Whew. Anyway, back to the Mets. I guess my point here is yes, the season is incredibly long, making games like last night's win over the Reds less than monumental. Especially considering Sean Casey's calf strain and Junior Griffey's cramps (sorry, one cycle gag per column) neutralized the pep in Cincy's order. But do you think I won't take this win and run with it? Come on, now. Little moments in a game often determine the outcome, and little games make up a season. Take the Orioles' loss to KC last night: two umpires' failure to correctly call a two-out, two-strike check-swing that didn't check led to two runs, which ultimately X-ed the O's. And between bad luck like that, lumped in with poor fielding, a rotation with more holes than a wiffle ball, and a closer who closes as well as a car door with Jorge Julio's head stuck in it, have added up to double-digits' worth of winnable losss for Baltimore, making the difference between a successful first half and a disappointing one. The Yankees, already holding the pink slip for their playoff berth, can afford to drop those little cheapies along the way, though, to their credit, they aren't doing so. The Mets, however, need to be miserly with such offerings, and when the meat of an opponent's lineup is sliced from the batting card, they must capitalize. They did, thanks in large part to Cliff Floyd, and so I appreciate yet another little positive in this marathon of a season.

As an aside, when I called my brother-in-law Patrick last night and asked him what he was doing, he replied, "Watching the Mets win." It was 7-1 in the seventh. Two innings later, at 7-5, I hollered towards Manhattan, demanding to know if he'd bothered to read yesterday's drivel about superstition.
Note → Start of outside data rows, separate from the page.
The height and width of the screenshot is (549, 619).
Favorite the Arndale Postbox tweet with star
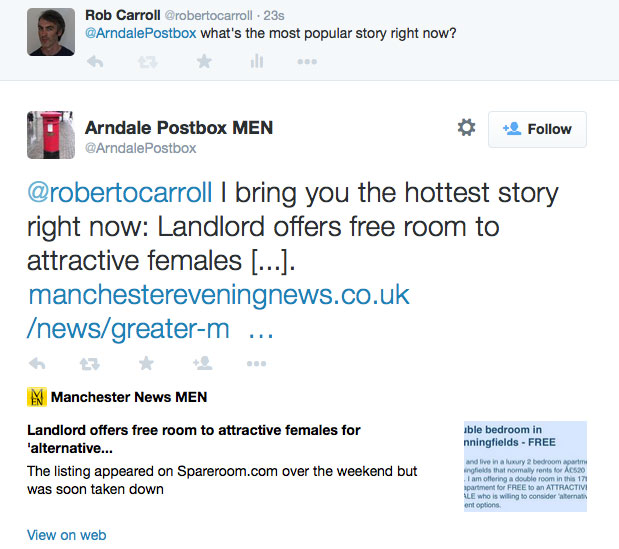[x=146, y=363]
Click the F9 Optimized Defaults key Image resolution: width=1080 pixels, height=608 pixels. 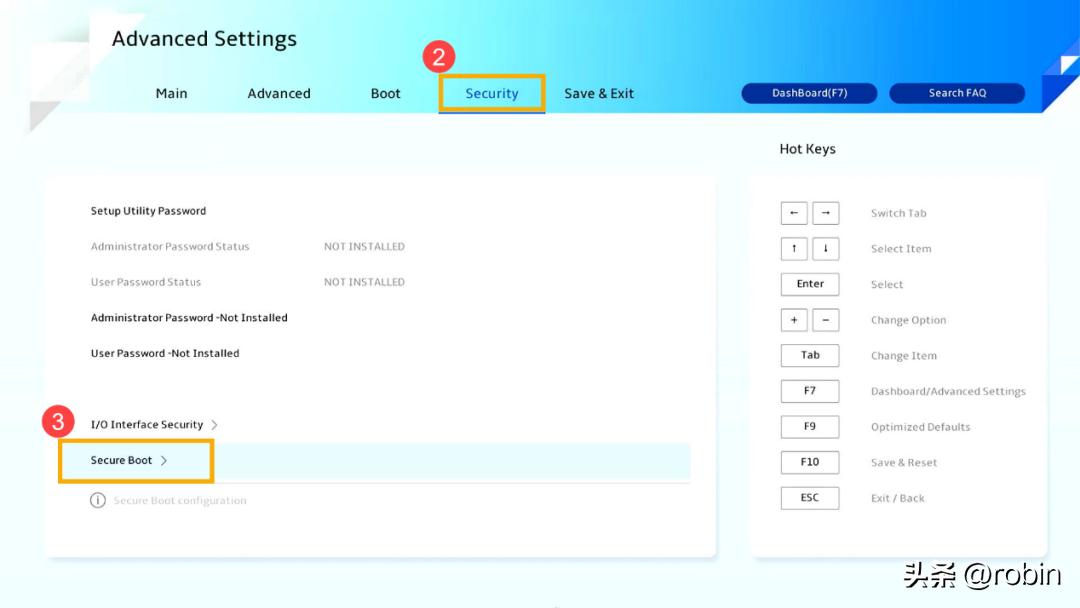pyautogui.click(x=809, y=427)
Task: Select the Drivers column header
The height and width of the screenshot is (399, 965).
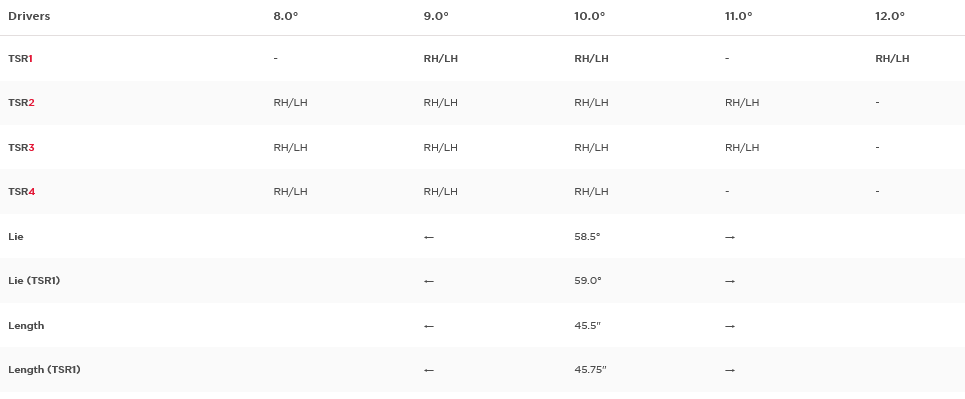Action: point(29,16)
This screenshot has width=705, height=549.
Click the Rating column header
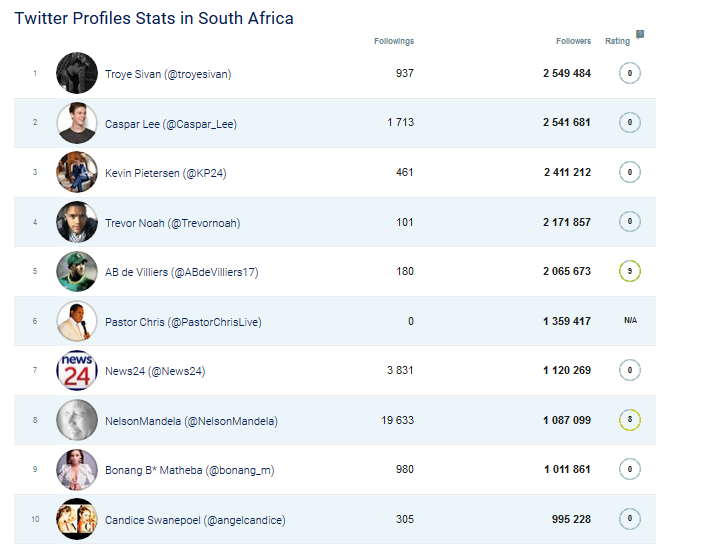617,41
Please, people, don't do that crap to me.

Man, today's post has more fluff than a Tony Kornheiser column eating smores on a featherbed. My apologies. I guess I'm just on Cloud 9 after a win. Talk to me tomorrow after Cory "American" Lidle silences the Mets hitters and I'm in a funk. And by the way, for those of you buying into Rob "Sick Temper Tyrannis" Russell's cool nonchalance on the other side of the blogtracks, caveat emptor. I'm reasonably certain he hasn't weighed in today on last night's bludgeoning because he smashed his computer.